Task directions
Print the line containing "305 (495, 2408)" and every later line of the records. Keep each one exactly as given, ending with the last.

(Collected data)

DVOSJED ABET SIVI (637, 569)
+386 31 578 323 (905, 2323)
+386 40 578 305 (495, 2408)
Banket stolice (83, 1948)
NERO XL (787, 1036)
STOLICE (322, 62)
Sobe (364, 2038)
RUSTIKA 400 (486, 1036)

Result below
+386 40 578 305 (495, 2408)
Banket stolice (83, 1948)
NERO XL (787, 1036)
STOLICE (322, 62)
Sobe (364, 2038)
RUSTIKA 400 (486, 1036)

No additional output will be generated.